キコーナ 木下春雄会長(1)パチンコ店業界3位のグループを率いる創業者の紆余曲折
「作業員たちは弁当を温めるためよくたき火をする。火の番をして喜ばれました」
高校は2人の兄と同様、東京の学校に進んだ。志望校の受験に失敗し、たまたま生徒募集の新聞広告を見た私立堀越高校に入った。
そこでも友人は少なかったが、「寺島君」とは親友になった。
「兄の家に下宿していた私は弁当がない。それを見ていた寺島君が、弁当を半分分けてくれたのが最初でした」
乱暴な不良少年だった寺島君だが、面倒見は良かった。その後も何度も家に招いて食事をごちそうしてくれたという。
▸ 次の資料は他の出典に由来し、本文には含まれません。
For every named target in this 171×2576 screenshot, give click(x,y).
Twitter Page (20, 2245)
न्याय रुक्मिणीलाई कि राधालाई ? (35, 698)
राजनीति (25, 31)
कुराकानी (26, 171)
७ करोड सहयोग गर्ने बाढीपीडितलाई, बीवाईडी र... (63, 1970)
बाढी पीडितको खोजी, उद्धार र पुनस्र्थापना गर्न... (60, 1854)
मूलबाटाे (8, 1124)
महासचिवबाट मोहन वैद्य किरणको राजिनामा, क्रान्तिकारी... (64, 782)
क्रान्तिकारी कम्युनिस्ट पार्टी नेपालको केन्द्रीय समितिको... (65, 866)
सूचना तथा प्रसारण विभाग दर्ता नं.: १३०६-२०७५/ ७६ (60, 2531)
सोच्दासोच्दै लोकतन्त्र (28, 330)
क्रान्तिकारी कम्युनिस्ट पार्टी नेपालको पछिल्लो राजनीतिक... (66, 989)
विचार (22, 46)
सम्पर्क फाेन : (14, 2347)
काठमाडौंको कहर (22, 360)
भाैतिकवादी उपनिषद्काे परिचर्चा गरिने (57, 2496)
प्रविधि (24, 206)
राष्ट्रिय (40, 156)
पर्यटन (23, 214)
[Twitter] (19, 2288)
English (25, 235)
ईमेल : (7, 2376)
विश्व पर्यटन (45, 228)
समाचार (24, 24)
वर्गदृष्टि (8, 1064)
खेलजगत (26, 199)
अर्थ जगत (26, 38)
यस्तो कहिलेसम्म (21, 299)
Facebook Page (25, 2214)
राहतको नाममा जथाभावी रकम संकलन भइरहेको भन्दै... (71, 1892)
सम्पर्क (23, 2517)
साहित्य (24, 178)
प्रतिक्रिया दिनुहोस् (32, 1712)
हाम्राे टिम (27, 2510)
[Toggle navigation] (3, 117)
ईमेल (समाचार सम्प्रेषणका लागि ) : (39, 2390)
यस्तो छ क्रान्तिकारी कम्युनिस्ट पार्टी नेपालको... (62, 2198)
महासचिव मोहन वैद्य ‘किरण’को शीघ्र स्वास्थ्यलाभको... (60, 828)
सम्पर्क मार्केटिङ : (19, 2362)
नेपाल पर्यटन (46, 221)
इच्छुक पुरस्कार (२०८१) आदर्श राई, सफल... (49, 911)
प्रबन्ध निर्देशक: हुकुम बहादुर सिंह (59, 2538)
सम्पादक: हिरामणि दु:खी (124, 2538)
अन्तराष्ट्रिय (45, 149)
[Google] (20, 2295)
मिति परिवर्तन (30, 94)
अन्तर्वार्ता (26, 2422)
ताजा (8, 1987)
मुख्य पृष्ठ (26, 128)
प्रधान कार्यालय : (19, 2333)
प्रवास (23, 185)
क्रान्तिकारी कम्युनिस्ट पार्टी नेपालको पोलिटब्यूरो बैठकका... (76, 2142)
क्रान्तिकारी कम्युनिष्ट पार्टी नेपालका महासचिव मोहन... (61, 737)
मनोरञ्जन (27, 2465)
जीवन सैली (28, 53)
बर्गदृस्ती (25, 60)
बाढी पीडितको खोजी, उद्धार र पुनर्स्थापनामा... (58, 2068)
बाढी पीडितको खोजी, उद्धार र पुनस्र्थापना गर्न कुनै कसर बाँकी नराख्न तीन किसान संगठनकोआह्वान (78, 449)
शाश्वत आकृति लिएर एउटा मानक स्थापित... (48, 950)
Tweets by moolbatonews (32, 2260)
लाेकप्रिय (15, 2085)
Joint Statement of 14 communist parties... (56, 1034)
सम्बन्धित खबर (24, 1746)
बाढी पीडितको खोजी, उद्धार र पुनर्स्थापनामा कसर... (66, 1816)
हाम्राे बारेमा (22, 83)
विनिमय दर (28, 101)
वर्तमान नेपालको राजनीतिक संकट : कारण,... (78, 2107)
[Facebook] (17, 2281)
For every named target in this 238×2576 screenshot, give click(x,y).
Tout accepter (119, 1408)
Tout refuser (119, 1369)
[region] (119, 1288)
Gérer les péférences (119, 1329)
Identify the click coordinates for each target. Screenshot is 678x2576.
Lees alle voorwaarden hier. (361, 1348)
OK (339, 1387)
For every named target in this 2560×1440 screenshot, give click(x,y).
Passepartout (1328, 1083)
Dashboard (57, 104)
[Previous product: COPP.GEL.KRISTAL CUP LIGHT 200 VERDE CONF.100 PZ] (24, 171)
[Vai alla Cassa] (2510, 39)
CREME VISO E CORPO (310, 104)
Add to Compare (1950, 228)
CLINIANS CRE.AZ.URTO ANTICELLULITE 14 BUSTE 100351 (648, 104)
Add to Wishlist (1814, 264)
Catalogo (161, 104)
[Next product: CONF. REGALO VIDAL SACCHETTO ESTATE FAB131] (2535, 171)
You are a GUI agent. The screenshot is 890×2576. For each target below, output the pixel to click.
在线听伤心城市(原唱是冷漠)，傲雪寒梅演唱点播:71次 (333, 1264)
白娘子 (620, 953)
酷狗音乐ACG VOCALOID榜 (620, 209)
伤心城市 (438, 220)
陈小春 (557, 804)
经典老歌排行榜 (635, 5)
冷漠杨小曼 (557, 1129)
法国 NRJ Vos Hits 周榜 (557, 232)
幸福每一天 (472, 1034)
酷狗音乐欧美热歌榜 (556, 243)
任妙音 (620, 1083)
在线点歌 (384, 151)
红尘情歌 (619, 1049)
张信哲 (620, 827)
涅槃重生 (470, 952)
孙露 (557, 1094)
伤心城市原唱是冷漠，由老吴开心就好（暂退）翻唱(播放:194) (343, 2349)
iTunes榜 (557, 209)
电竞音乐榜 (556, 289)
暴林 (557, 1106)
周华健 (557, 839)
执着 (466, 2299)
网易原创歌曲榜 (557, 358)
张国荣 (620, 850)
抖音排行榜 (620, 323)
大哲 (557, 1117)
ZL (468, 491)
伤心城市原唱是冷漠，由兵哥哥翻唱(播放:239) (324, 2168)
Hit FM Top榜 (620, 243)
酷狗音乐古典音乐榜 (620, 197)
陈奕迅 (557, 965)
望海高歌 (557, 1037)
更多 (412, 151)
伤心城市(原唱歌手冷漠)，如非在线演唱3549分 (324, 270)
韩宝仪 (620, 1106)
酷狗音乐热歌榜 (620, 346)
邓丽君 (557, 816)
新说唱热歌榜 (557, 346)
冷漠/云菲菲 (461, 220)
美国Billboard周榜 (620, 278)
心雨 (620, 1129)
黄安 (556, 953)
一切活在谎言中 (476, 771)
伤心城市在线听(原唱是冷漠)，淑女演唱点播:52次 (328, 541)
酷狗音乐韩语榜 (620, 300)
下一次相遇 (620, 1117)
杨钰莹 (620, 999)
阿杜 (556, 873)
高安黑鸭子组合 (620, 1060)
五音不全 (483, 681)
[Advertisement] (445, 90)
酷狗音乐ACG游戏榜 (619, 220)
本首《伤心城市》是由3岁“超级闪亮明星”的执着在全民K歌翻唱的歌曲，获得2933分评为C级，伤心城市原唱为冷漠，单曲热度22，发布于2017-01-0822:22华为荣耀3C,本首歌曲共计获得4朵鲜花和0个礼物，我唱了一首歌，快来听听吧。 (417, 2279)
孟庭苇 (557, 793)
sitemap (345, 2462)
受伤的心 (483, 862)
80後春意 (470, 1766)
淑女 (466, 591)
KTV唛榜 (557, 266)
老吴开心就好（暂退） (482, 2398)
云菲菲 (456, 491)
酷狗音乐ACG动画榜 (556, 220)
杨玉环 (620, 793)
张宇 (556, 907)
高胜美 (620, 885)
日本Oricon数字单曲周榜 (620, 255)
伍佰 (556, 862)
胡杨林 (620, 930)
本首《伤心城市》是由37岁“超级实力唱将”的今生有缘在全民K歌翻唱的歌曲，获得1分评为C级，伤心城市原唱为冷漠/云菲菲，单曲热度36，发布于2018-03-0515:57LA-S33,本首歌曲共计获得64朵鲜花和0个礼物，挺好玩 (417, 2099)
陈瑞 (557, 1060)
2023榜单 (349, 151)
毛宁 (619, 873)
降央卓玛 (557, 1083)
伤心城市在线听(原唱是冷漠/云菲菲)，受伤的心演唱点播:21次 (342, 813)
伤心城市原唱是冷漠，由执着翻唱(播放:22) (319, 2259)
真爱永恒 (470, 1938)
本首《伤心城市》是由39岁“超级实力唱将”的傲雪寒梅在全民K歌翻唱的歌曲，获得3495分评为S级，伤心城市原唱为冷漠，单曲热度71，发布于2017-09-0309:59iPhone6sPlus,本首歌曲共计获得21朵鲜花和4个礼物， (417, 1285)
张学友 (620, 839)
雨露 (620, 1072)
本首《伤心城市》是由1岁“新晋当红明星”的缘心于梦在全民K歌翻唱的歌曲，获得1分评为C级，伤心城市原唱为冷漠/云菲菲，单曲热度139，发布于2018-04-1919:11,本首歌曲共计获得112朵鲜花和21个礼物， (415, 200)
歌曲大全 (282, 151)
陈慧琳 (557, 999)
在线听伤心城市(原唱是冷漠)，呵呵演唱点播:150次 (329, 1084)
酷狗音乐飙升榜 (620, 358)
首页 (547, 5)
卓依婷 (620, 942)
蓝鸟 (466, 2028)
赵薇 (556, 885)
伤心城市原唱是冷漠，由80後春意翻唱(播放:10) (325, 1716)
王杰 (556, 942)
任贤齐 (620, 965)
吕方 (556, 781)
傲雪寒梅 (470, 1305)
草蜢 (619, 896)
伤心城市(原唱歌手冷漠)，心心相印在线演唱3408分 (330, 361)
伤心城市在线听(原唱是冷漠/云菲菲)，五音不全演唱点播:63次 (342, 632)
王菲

「そんな彼がひと目ぼれしたのが“ミス堀越”と呼ばれた先輩の女性でした」
相手にされないだろうと思っていたが、卒業後何年か経って寺島君から連絡が来た。その女性と結婚するから、披露宴の司会をしてくれという依頼だった。
「聞けば結婚相手は有名女優の妹さんで、びっくりの連続でした」と、木下氏は振り返る。
63年、大学は2浪して中央大学法学部に進んだ。あまり勉強には身が入らなかったという。